Extended Data Fig. 7: The molecular and cellular basis of clinically relevant PF histopathologies.

a, Each sample was assigned a pathology score based on a semiquantitative scale assessing the number/severity of pathologic features. Here we show a representative sample (VUILD107MA; IPF diagnosis) with annotated features. Features are represented by colors and symbols as shown: §, hyperplastic airway epithelial cells (AECs); ^, remodeled epithelium; #, epithelial detachment; †, large airway; $, goblet cell metaplasia; *, mixed inflammation; ‖, muscularized artery; Δ, fibroblastic focus; ‡, fibrosis; =, severe fibrosis. b, Cell types significantly associated with pathology score are labeled in the volcano plot.

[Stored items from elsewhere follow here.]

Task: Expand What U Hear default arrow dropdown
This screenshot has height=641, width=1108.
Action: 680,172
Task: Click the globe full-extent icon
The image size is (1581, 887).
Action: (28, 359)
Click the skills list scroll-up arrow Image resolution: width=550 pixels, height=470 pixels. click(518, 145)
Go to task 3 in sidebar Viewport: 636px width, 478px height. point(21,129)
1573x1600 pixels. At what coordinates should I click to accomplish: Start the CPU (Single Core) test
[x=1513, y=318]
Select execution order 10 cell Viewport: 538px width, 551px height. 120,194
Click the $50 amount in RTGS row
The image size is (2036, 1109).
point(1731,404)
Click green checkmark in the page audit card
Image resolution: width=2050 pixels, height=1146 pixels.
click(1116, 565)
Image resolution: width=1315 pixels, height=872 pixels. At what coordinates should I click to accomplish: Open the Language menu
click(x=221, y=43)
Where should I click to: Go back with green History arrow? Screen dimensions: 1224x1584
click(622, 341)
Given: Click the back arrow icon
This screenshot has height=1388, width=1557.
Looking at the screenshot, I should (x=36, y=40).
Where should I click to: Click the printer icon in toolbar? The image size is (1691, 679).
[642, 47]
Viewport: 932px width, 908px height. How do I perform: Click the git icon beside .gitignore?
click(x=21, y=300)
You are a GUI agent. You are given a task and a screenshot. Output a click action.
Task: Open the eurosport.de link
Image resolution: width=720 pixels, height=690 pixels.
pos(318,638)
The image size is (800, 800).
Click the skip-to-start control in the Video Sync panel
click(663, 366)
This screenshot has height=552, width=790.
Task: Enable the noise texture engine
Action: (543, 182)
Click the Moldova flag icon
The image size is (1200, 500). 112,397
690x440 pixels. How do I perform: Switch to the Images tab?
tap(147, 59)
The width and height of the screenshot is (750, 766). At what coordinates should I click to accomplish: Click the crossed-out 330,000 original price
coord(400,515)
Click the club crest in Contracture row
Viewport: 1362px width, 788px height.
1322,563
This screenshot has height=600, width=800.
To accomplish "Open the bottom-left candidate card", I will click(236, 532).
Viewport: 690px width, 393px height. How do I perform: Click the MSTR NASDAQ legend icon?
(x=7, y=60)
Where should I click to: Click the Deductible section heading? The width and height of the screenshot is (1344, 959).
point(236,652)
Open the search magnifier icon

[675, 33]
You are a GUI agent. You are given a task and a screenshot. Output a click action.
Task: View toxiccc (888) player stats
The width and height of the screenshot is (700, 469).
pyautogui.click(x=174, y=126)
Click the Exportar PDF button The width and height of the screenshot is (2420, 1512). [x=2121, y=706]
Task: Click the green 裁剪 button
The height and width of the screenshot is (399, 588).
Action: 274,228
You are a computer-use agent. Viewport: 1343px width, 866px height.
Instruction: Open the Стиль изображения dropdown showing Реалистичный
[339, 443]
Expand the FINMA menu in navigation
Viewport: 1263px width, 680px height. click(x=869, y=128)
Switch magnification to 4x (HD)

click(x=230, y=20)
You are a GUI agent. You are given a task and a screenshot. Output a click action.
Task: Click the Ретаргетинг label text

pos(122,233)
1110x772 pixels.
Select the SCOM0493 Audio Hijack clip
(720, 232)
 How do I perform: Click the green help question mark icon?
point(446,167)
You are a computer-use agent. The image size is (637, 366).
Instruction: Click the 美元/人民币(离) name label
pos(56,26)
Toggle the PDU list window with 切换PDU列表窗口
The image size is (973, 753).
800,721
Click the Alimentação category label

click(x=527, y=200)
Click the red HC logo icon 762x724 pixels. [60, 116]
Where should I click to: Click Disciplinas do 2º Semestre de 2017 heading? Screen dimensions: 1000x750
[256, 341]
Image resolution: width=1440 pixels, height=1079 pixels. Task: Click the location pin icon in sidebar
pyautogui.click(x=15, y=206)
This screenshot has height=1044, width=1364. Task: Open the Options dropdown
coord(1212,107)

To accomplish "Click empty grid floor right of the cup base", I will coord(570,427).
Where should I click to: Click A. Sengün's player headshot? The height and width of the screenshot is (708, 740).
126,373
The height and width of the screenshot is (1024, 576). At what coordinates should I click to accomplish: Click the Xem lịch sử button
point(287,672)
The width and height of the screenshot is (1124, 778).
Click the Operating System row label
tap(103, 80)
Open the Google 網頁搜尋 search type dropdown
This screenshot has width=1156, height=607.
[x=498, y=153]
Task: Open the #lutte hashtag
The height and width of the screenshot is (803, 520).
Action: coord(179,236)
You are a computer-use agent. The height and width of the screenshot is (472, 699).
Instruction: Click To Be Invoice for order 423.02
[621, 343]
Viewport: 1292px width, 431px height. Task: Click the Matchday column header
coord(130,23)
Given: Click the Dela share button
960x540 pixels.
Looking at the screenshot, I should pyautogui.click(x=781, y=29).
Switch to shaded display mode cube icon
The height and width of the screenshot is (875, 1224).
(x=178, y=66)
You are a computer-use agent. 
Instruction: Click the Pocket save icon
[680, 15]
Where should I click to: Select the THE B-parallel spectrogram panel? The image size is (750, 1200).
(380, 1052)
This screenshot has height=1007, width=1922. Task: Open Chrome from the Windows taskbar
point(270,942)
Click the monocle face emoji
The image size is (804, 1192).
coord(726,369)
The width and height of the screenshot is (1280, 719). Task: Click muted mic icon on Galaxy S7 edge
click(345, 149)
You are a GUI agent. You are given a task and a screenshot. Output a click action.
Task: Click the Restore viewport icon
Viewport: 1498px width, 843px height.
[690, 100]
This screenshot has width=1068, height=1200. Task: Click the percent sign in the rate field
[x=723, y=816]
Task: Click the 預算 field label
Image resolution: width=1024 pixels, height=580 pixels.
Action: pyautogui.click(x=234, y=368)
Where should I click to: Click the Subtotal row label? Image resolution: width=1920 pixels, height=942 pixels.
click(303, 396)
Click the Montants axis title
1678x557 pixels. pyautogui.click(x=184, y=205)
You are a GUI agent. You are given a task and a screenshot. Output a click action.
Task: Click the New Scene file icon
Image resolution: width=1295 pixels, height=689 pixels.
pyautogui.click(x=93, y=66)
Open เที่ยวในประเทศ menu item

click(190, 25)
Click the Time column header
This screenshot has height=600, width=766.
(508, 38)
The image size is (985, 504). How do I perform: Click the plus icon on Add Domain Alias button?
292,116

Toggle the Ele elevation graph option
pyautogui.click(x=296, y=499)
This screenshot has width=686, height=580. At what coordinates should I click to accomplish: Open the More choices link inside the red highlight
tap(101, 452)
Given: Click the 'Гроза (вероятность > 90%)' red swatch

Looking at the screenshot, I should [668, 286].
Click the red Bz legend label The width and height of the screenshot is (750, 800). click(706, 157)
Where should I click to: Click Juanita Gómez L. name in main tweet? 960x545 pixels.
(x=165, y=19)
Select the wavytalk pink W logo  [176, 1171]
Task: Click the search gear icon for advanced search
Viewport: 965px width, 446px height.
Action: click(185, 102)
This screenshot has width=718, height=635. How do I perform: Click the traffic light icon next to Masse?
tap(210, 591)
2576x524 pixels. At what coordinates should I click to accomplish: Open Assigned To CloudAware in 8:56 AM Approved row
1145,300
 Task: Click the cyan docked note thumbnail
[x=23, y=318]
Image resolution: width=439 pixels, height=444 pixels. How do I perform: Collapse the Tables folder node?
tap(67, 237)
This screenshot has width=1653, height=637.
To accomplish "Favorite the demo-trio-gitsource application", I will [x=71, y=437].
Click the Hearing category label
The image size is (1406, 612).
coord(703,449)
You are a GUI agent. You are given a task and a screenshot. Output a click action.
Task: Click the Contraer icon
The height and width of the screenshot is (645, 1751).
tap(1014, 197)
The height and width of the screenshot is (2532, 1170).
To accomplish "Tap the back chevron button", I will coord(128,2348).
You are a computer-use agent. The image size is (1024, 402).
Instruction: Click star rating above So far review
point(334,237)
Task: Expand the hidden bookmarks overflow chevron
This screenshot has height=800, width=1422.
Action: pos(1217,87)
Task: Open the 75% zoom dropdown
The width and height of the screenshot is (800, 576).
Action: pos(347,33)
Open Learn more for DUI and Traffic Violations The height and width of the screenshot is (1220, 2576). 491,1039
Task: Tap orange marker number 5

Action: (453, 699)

The horizontal and vertical dashed lines show the significance threshold (FDR < 0.01) and split the plot into cell types negatively and positively associated with pathology score, respectively. Cell types on the right are present in higher proportions in samples with high pathology scores. c, The cell-type composition of select annotations of interest, as a proportion of the number of cells across an annotation (each column sums to 1; columns indicated by gray lines). See Supplementary Fig. 17a for an expanded version of this plot with all cell types and annotations. d, Examples of select annotations on semi-transparent H&E images overlain with cell types in the annotated region. Each point represents a cell centroid. Cell-type colors are matched to b. Scale bars represent 20 µm. Example annotations were taken from the following samples: granuloma—VUILD96MA (sarcoidosis); tertiary lymphoid structure (TLS)—VUILD110LA (CTD-ILD); microscopic honeycombing (partial)—VUILD78MA (IPAF); goblet cell metaplasia—VUILD104MA2 (IPF); hyperplastic AECs—VUILD107MA (IPF); fibroblastic focus—VUILD104MA1 (IPF).